Oil Railcars Chevron Calif 2013 Getty Image
Railroad tanker cars sit outside a refinery in California. A string of recent accidents in North America has caught industry regulators and officials off guard. Getty Images

One year after a train carrying hazardous oil derailed and exploded in Quebec, killing 47 people, environmental groups and concerned citizens from Sacramento to Fargo to Philadelphia have coordinated protests, marches and rallies in efforts to make rail and oil companies and government agencies report publicly how much volatile crude passes through towns and major cities.

A sudden boom in oil production from the Bakken oil field has fueled a nationwide increase in crude-by-rail transport and associated accidents, prompting a heated debate about whether more regulation of oil and rail companies is needed, and whether rail companies should be legally required to publish the routes and amounts of Bakken oil they transport.
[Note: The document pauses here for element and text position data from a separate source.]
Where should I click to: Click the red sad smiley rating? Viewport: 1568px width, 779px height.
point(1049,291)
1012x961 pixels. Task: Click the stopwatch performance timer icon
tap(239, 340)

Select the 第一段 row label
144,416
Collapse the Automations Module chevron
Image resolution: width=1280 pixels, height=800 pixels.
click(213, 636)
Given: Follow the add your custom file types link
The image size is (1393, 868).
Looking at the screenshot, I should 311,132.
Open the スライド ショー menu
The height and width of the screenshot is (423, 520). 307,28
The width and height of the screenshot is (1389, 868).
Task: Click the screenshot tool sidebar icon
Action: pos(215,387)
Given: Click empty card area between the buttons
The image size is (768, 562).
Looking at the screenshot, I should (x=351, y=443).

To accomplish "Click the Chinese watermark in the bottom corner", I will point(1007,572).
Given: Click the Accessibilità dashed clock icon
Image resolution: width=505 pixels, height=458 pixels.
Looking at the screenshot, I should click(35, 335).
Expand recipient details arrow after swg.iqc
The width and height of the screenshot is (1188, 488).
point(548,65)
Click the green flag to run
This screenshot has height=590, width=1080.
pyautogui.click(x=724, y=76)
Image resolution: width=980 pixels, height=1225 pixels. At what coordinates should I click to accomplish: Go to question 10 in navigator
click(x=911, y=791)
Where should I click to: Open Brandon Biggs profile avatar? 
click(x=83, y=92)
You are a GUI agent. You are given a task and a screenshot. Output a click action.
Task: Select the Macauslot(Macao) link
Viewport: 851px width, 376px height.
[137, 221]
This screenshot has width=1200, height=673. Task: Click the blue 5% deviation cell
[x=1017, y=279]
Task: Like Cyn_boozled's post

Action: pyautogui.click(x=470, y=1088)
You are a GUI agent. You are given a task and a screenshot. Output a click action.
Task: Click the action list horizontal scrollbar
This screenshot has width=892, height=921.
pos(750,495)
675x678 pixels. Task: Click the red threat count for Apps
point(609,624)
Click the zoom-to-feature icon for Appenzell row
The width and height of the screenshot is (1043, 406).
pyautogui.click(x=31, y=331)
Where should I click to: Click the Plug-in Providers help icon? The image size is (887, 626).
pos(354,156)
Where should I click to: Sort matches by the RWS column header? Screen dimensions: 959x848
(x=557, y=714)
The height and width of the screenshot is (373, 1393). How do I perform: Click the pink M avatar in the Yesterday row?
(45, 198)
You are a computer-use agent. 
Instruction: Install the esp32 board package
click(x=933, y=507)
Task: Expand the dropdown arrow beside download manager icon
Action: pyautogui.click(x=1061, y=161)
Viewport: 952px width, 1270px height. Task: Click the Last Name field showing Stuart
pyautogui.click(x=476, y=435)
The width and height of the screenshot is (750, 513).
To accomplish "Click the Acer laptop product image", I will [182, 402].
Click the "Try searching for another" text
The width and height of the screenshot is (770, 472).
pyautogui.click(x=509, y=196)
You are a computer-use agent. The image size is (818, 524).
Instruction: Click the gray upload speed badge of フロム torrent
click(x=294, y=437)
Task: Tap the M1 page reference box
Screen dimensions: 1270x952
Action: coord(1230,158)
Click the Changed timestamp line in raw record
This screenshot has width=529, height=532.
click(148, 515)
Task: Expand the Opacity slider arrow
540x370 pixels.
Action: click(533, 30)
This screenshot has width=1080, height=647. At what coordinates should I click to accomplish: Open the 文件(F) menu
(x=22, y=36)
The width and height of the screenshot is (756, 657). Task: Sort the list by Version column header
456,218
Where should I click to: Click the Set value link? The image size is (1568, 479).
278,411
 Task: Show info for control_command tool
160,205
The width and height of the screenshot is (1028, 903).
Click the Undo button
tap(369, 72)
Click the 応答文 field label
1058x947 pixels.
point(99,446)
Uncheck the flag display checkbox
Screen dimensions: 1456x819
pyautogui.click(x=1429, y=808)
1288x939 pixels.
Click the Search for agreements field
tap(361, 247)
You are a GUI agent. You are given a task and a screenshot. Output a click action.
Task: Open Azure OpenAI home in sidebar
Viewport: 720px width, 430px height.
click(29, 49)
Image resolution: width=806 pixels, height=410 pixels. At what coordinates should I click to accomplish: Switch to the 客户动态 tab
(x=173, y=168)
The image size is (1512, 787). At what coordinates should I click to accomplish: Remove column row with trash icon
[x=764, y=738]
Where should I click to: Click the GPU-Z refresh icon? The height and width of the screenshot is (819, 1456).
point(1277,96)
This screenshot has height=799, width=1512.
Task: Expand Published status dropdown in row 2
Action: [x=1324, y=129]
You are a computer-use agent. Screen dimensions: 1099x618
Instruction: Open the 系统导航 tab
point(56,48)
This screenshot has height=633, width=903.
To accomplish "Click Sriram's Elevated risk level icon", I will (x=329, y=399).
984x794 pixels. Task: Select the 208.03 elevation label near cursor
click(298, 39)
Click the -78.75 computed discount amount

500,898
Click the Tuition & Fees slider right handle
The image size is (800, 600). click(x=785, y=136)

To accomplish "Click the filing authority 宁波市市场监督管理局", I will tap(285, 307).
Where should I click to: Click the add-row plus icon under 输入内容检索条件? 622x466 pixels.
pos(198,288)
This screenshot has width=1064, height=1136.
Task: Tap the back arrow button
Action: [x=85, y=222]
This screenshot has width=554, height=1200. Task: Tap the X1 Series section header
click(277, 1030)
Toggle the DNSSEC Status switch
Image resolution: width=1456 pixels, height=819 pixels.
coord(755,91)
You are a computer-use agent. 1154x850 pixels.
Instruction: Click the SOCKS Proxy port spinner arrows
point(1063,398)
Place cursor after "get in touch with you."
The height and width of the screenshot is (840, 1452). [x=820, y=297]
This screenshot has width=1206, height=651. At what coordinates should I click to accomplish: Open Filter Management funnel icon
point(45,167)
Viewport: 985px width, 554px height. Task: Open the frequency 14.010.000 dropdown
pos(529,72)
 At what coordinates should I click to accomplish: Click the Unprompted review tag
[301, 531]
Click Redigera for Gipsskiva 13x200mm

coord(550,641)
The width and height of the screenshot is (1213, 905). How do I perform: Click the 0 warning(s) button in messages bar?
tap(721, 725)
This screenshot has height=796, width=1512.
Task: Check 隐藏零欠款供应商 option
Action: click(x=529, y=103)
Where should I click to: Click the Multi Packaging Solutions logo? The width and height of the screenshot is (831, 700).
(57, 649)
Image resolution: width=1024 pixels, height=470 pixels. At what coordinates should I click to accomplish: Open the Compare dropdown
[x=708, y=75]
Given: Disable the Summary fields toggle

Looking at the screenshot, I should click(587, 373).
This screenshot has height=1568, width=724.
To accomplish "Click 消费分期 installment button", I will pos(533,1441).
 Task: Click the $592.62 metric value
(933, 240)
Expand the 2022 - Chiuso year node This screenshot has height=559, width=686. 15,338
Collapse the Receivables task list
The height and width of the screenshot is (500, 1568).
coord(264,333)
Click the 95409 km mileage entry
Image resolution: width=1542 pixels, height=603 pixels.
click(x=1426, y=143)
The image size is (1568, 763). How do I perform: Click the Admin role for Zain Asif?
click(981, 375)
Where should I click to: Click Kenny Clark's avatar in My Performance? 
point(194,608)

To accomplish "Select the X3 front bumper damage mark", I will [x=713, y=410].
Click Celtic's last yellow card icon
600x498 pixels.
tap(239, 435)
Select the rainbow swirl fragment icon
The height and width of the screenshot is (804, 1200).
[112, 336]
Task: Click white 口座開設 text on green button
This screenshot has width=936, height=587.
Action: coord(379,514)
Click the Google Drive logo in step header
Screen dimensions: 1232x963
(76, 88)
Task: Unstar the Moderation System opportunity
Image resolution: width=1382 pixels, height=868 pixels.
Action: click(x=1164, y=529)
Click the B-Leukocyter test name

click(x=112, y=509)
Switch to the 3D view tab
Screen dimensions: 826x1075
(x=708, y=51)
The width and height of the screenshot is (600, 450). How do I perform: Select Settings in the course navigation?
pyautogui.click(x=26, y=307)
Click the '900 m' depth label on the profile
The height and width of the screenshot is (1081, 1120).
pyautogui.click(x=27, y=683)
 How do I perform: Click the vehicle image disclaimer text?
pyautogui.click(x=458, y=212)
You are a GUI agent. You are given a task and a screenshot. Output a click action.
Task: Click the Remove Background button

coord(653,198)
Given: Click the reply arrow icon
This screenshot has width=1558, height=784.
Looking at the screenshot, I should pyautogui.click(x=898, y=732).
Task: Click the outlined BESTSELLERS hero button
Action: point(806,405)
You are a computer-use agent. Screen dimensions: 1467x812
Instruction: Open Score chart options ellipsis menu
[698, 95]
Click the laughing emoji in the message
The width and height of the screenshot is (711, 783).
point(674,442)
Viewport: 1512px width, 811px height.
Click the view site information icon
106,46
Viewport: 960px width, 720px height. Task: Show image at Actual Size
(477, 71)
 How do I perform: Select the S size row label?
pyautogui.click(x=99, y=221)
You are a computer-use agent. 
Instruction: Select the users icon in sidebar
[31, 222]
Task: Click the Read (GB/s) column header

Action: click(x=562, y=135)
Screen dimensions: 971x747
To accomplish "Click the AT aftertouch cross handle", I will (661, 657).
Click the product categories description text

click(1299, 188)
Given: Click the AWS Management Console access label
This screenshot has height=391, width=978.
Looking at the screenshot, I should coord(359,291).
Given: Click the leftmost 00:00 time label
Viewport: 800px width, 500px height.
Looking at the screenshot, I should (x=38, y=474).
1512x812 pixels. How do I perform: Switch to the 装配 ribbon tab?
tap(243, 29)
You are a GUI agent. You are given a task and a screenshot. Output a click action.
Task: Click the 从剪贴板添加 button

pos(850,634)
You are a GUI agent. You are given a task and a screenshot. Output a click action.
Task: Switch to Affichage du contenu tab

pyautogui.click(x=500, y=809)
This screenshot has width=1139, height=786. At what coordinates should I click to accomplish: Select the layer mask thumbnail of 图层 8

The rail industry argues publishing this information would invite terrorism.

The “Oil by Rail Week of Action,” led by a coalition of environmentalists from ForestEthics, 350.org, the Sierra Club, Oil Change International and Lac-Megantic, kicked off Sunday and is wrapping up this weekend. Activists are gathering Thursday night in Chicago and Friday in Birmingham, Detroit, LaCrosse in Wisconsin, Bellingham in Washington and Washington, D.C.

ForestEthics, a San Francisco-based forestry group leading the protest in the capitol, has produced an oil train “blast zone” map estimating 25 million Americans live in areas vulnerable to an oil train explosion.

On Wednesday afternoon, activists gathered outside an espresso parlor in Fargo, North Dakota to “say no to bomb trains.”

“What right do unregulated, the-North-Dakota-way Bakken oil companies have to send tanker cars of crude, brimming with bubbly explosive gases , purposely left in the oil so they can make more money, through your city, endangering the lives of citizens and first responders?” Fargo activist Ron Schalow asked the IBTimes.

A recent Wall Street Journal investigation found that companies fracking oil from South Texas invested hundreds of millions of dollars to make the crude safer to handle, but nobody installed that equipment in North Dakota’s Bakken oil field.

“If the oil producers in the Bakken had installed the proper equipment, years ago, when they discovered the fizzy nature of the crude, like they should have been required to do, there would have been no explosions,” Schalow said.

Some states, including Wisconsin, Montana and Washington, have decided the public right to know trumps the rail company’s security concerns, while California, New Jersey, Virginia, Minnesota and Colorado have sided with rail companies. New York and North Dakota are currently weighing whether the restrictions on the information would violate their state public record laws and whether disclosing the information would threaten security more than not publishing it.

Activist from Vancouver, Washington and part of Vancouver Action Network Matt Landon began leading groups to count oil trains and estimate the amounts of crude passing through his community several months ago. The network of “train watchers” has since expanded from Washington to California and Missouri, and they are not backing down any time soon.

“The states that rolled over and signed the nondisclosure clauses pretty much shot themselves in the foot by not standing up to the railroads and providing that information to the citizens,” Landon said.

More protests are scheduled Saturday in Tulsa, Oklahoma; Rodeo, California; Sandpoint, Idaho; Seattle, Washington; Leesburg, Virginia and New Orleans, Louisiana.